(ACTIONS TO TAKE):
[1] Reproduce the reflection on a trip to Haiti word for word, starting at "It seems once" and ending at "humble any person.".
[2] Translate this sentence from the reflection on a trip to Haiti into Spanish: "On this trip, I was able to bring both of my daughters."

(TEXT SEGMENT):
As I sit here writing this entry I’m on a flight back from another trip to Haiti. I have been to Haiti many times, however this trip was different for me personally. On this trip, I was able to bring both of my daughters.
Several months ago both of them independent of each other came to me and asked if I thought they were old enough to do this trip. If I’m honest, it was with apprehension that I agreed to let them come along. As the weeks came closer I like many parents would have, doubted the decision that Christin and I had made. Were they ready for this type of an experience? Were they too young? Was it too dangerous? I wasn’t so confident any more. I have for years challenged parents to raise their children with the values they want them to live out as adults. Both Christin and I have always wanted our children to know how big our world is and that we are each called to take responsibility for caring for others in whatever way we are capable.
So last November Erika came to me and said that she wanted to make a real difference in the world. Without thinking about it too much I said to her, “Erika if you want to change the world, first you are going to have to be broken by it. God uses our brokenness to heal and transform us, then we are ready to help others.”
Haiti has been a place that has done that for me, my friends there have challenged me to see that my normal is not the normal and that actually those who live in poverty especially my friends in Haiti have a great deal more that I have.
It seems once again I have traveled to the poorest country in the western hemisphere and found the riches people, rich in spirit, rich in purpose, rich in relationships. Oh, it’s true they are poor; many struggling to eat and provide for each other’s needs and that is no small thing, yet they are a generous people, their hospitality and caring spirits are enough to humble any person.

(Extracted records)
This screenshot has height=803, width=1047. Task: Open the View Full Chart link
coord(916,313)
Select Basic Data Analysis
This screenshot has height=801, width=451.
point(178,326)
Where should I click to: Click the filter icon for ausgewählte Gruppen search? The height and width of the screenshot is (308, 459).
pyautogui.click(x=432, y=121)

--

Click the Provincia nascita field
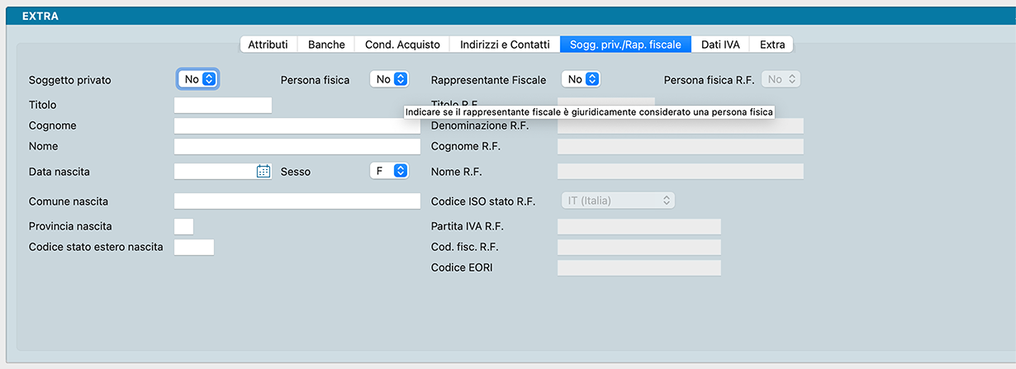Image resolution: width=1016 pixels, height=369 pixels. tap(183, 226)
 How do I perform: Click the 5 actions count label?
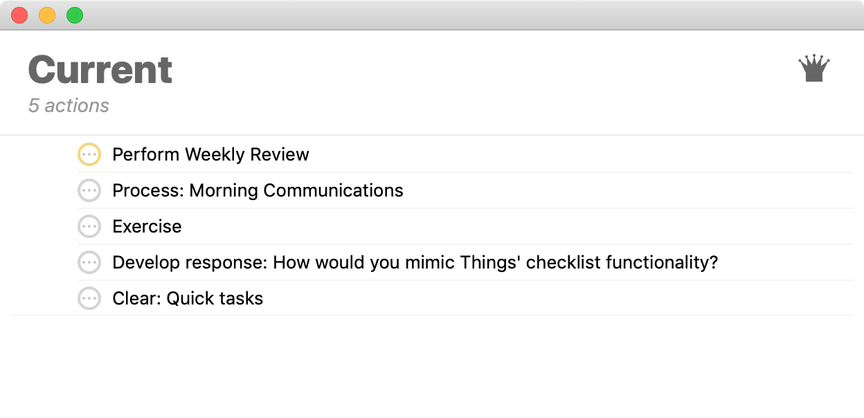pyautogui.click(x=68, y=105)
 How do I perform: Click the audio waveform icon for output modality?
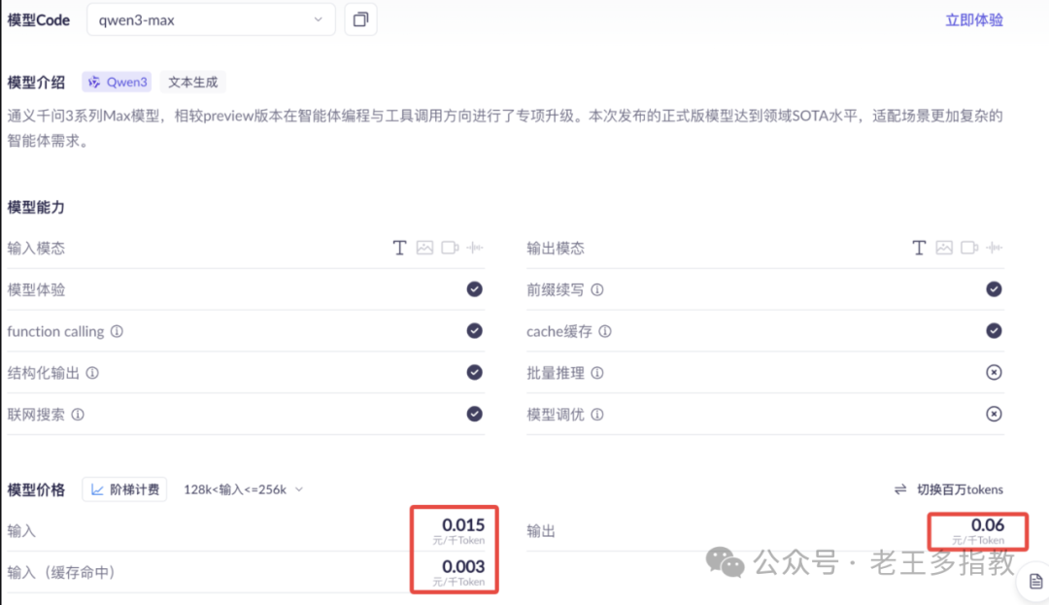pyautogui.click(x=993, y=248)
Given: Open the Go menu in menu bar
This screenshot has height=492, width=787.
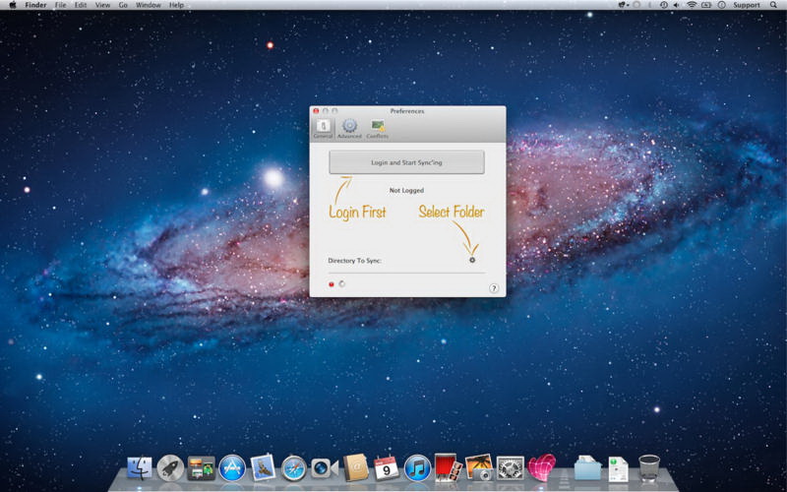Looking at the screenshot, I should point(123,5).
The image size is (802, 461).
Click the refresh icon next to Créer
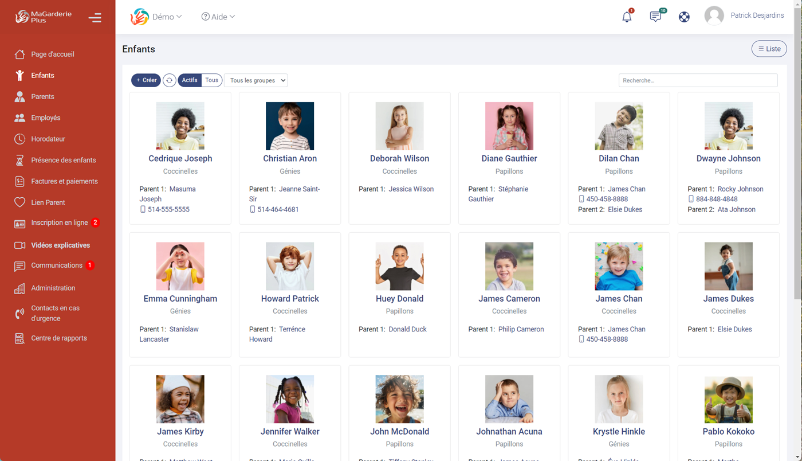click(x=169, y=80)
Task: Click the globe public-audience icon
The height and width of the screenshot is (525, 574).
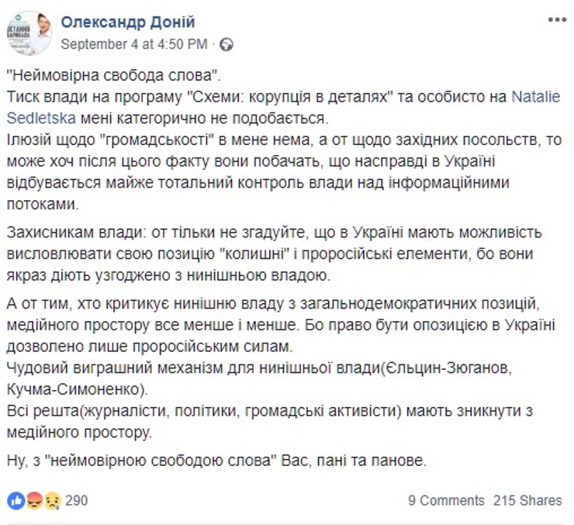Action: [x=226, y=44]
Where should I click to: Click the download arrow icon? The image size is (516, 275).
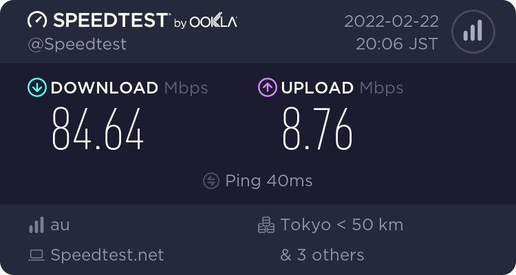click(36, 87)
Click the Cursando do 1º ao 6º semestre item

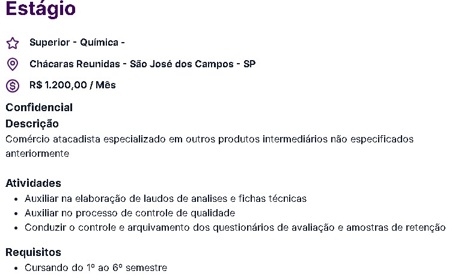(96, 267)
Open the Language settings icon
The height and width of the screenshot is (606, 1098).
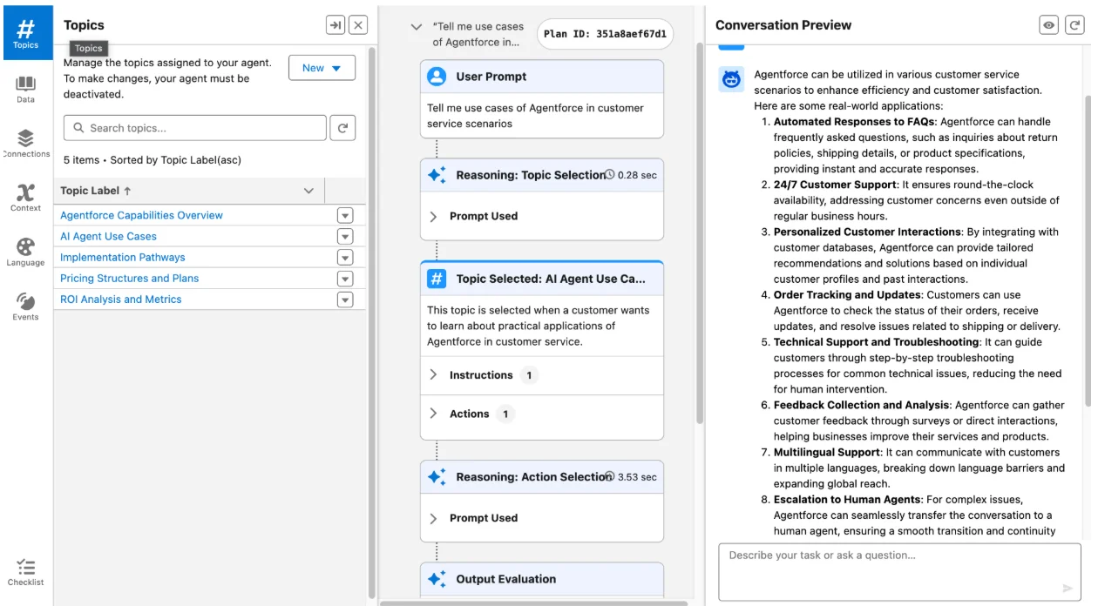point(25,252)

--

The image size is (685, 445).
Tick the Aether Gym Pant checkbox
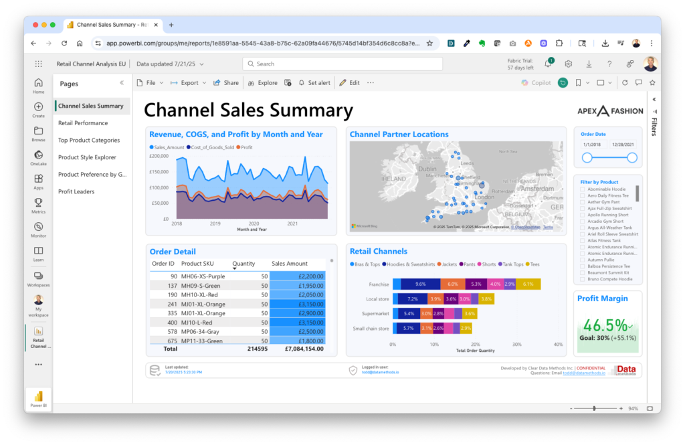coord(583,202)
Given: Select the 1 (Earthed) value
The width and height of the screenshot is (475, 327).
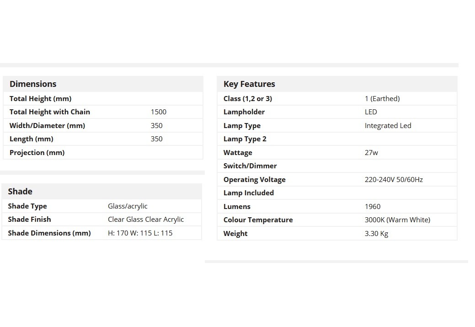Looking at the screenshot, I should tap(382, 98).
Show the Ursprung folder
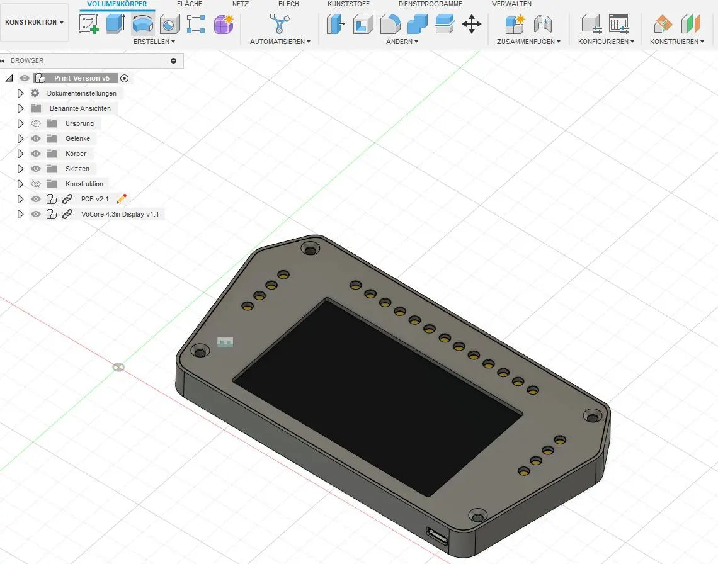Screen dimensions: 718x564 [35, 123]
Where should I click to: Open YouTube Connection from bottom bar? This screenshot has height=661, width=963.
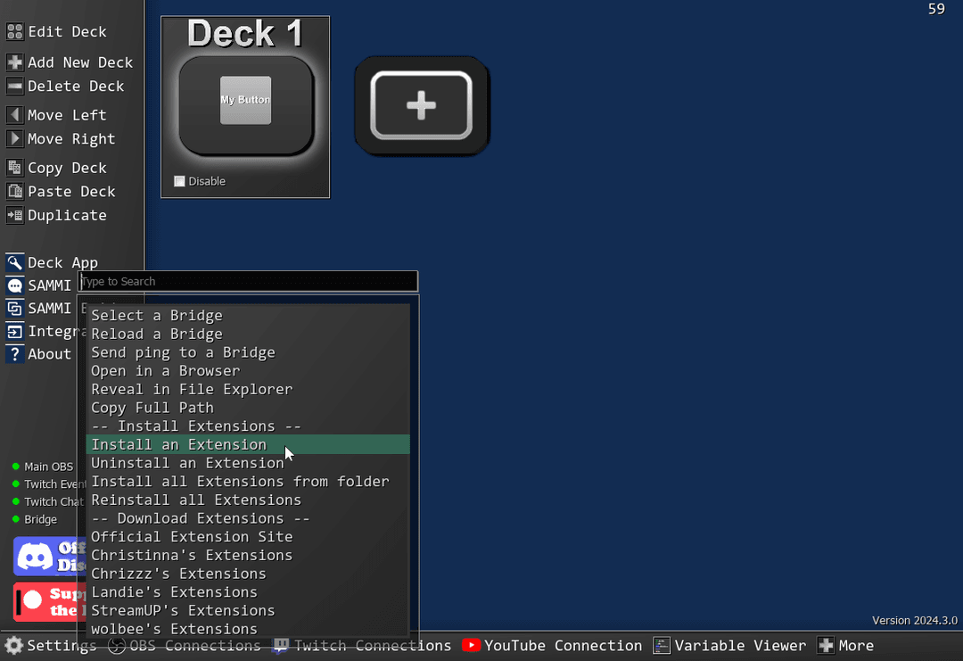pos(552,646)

(SOLUTIONS PER TASK):
[1]
It seems once again I have traveled to the poorest country in the western hemisphere and found the riches people, rich in spirit, rich in purpose, rich in relationships. Oh, it’s true they are poor; many struggling to eat and provide for each other’s needs and that is no small thing, yet they are a generous people, their hospitality and caring spirits are enough to humble any person.

[2] En este viaje, pude llevar a mis dos hijas.